• Excerpted text:
One reader made an interesting comment regarding setting/era: although she doesn't care about whether the characters themselves are marquee names, she does prefer fiction that depicts recognizable historical events (for example, the Great Fire of London or the storming of the Bastille). Building a story around a notable event can provide a hook, similar to that of the marquee name, compelling enough to draw potential readers in.


Both published authors and authors with historical fiction manuscripts on submission encounter a strong preference for marquee names among editors. One published author expressed his frustration: "The marquee factor is unfortunately hampering both published and unpublished hf writers; and it goes beyond that, into gender. It seems that unless it's about Henry VIII; you tie in a strong female POV; or you're Bernard Cornwall, male protoganists are not strong selling points in hf right now." The problem apparently doesn't stop at "fictional versus historical characters" but which subset of historical figures may rightfully claim the title of "marquee name." Yet, according to readers, centering historical fiction on a marquee name does little to entice them to read a book, and can, in fact, actively turn them away. Why, then, do editors feel that the presence of such characters is necessary for the success of an historical novel in today's market? 

I believe their conviction is little more than a reflection of society's current obsession with celebrity. Actors, sports figures, reality show contestants catapult to stardom because the public's desire to know every detail of their lives--a desire fed by the immediacy of today's media--keeps them in a constant spotlight. They become famous for being famous; whether or not merit they merit the attention, the public becomes fixated on their words, actions and appearance and read/watch/listen to/buy the products that record them. This naturally spills over into the world of book publishing. Tomes penned by celebrities crowd bookstore shelves after garnering huge advances--editors know these books will sell on the sole basis of the author's name, whether or not they are well-written. Perhaps the same promise of guaranteed sales lures editors of historical fiction. Readers of magazines and newspapers want nothing more than to follow the sordid shenanigans of celebrities--don't readers of historical fiction want the same? Unfortunately, this outlook reduces historical fiction to little more than dated scandal sheets.

• Complete the following:
1. From the passage on marquee names in historical fiction, list every kind of public figure that it says rises to stardom through constant media attention.
2. Revise the passage on marquee names in historical fiction: write out everything from "One reader made" down to "potential readers in.", with "storming of the Bastille" changed to "fall of Constantinople".
3. Go on with the essay about marquee names in historical fiction, picking up after its final sentence.

• Data:
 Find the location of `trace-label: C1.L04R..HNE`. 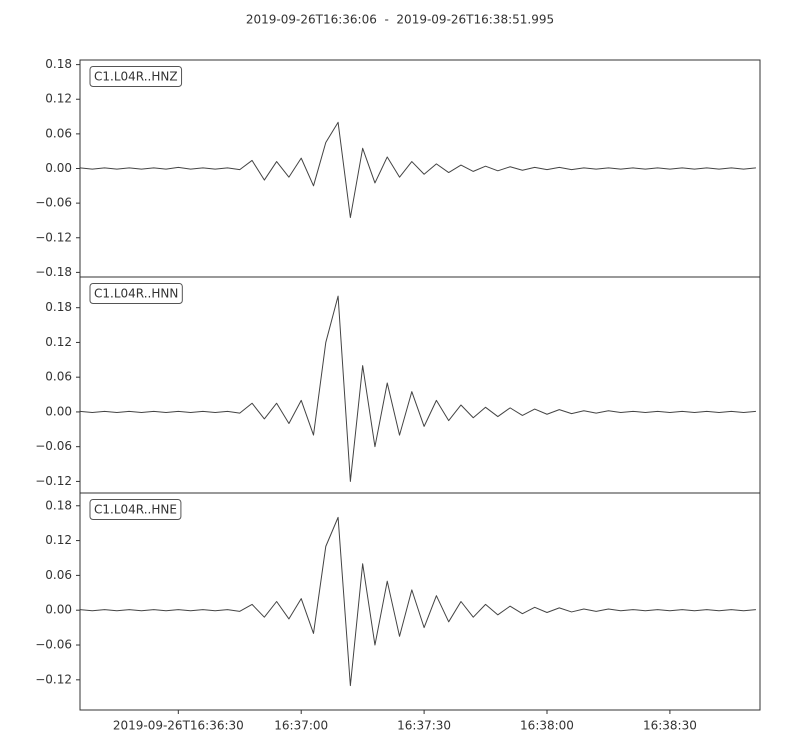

• Written answers:
1. Actors, sports figures, reality show contestants

2.
One reader made an interesting comment regarding setting/era: although she doesn't care about whether the characters themselves are marquee names, she does prefer fiction that depicts recognizable historical events (for example, the Great Fire of London or the fall of Constantinople). Building a story around a notable event can provide a hook, similar to that of the marquee name, compelling enough to draw potential readers in.

3.
Readers of historical fiction want more--much more. As one respondent said, "I'm interested in reading stories about the human condition with splashes of drama and trauma, not just about someone's past 'tabloid' life in particular." One of the aspects of historical fiction that draws readers to the genre is the depiction of the texture and complexities of past times and places that are so different from our own. Focusing on the scandals of a particular person often limits the focus and excludes much of this richness. Sometimes the best strategy for an author of historical fiction is to create fictional characters based on historical models but broadened to embody specific aspects of the cultural milieu. The author is not bound to the particular details of a single life but can draw on different sources to provide rich and varied possibilities to the reader. Theme rather than trivia takes center stage; the work illustrates the human condition, rather than one human's condition, at a specific moment in history. Time and place become characters in their own right, forces that shape destinies and determine the futures of nations and peoples. The genre's broad scope and attention to underlying philosophies is what appeals to many readers of historical fiction and what they look for in the novels they read. But they certainly won't find it if historical fiction becomes nothing more than celebrity biography packaged in an antiquated veneer. The question, I suppose, is how to let editors know what we, as readers, want. 

Monday, February 9, 2009

To Buy or Not to Buy

Market research time!

I've added a poll to the top of the sidebar. I'm curious to know what motivates you to buy historical fiction from a previously unpublished author. More particularly, I'm interested in how much the presence or absence of recognizable historical figures, what some editors call "marquee names" (ie. Marie Antoinette, Napoleon, Martha Washington), has on your decision to buy a novel.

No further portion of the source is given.